Gerade die Pitch Club Developer Edition zeigt, wie erfolgreich Reverse Recruiting sein kann. Nach drei Jahren gab es bereits 42 Veranstaltungen an denen über 400 Firmen (z.B. SAP, Festo, TeamViewer, Porsche, Daimler, Roche, Rohde & Schwarz, Idealo, Otto Group, Codecentric, inovex, Capgemini, Chrono24, WetterOnline.de, Pro7Sat1, Real-Digital, Zooplus, Deutsche Bahn, PwC, Parship Elite Group & zahlreiche andere Unternehmen sowie Startups) und über 3.000 Softwareentwickler teilgenommen haben.
Das Konzept der Pitch Club Developer Edition: 10 Unternehmen, 60-80 Entwickler, 6 Minuten Zeit für jedes Unternehmen, innerhalb eines Pitches alles zu geben und das Unternehmen sowie die Jobs so attraktiv wie möglich darzustellen. Nach den Pitches geht es in 1-on-1 Gespräche, wo sich beide Parteien auf Augenhöhe ganz zwanglos austauschen können. Anschließend klingt alles mit einer Afterwork Party bei Snacks und Drinks aus.

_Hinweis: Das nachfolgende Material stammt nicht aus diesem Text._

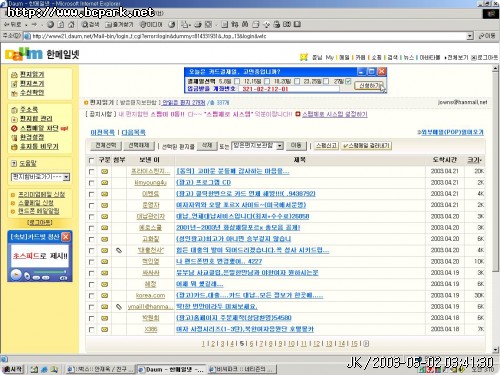Open the 편지함바로가기 dropdown in the sidebar
This screenshot has width=500, height=375.
pyautogui.click(x=66, y=177)
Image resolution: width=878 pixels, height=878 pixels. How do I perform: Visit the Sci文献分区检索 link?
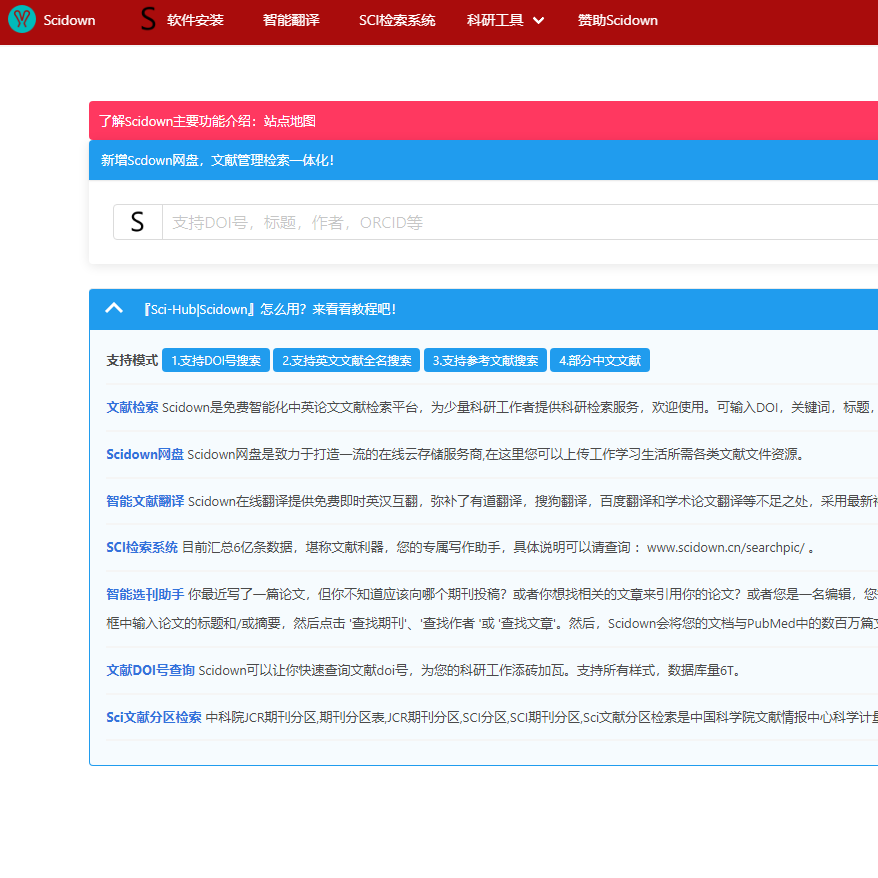pyautogui.click(x=154, y=717)
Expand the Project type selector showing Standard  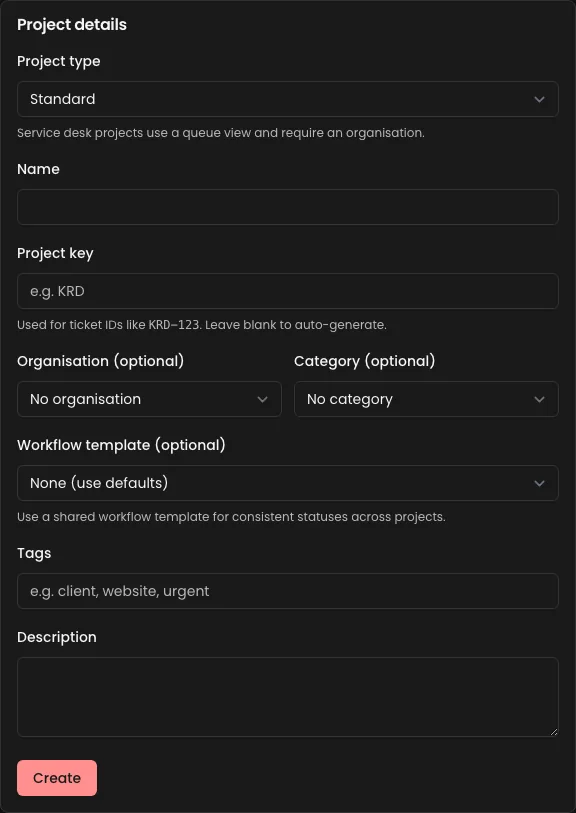(x=288, y=99)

Bei diesem Format liegen die Vorteile auf der Hand: Direkter und persönlicher Kontakt zu den Kandidaten, die Möglichkeit der ehrlichen und transparenten Selbstdarstellung des Unternehmens, sowie eine einfache und unkomplizierte Kommunikation zwischen beiden Parteien (3).
Fazit
Die Unternehmen in Deutschland stecken in dem Dilemma des immer größer werdenden Fachkräftemangels, der zum Umdenken im HR-Bereich animiert und dies auch verlangt. Das größte Problem in der Umstellung zum Reverse Recruiting besteht in der inneren Haltung gegenüber dem Bewerber. Denn bislang war es so, dass die Unternehmen am längeren Hebel saßen und sich dementsprechend verhielten. Dieser radikale Schritt in eine andere Richtung fordert vor allem Mut, sich von altbewährten Prozessen sowie Verhaltensweisen loszusagen und dem Bewerber auf eine neue Art und Weise zu begegnen – nämlich auf Augenhöhe. Die offene Kommunikation der Benefits und Corporate Identity, sowie die Hervorhebung im Vergleich zu anderen Unternehmen sind hier essentiell. Dieser Gedankengang sollte bereits bei der klassischen Stellenanzeige anfangen, sich wie ein roter Faden durch die Rekrutierungsstrategie des Unternehmens ziehen und durch die oben beschriebenen Reverse-Recruiting-Möglichkeiten – z.B. Teilnahme an Offline-Events und/oder Nutzung von Online-Plattformen – verstärkt werden.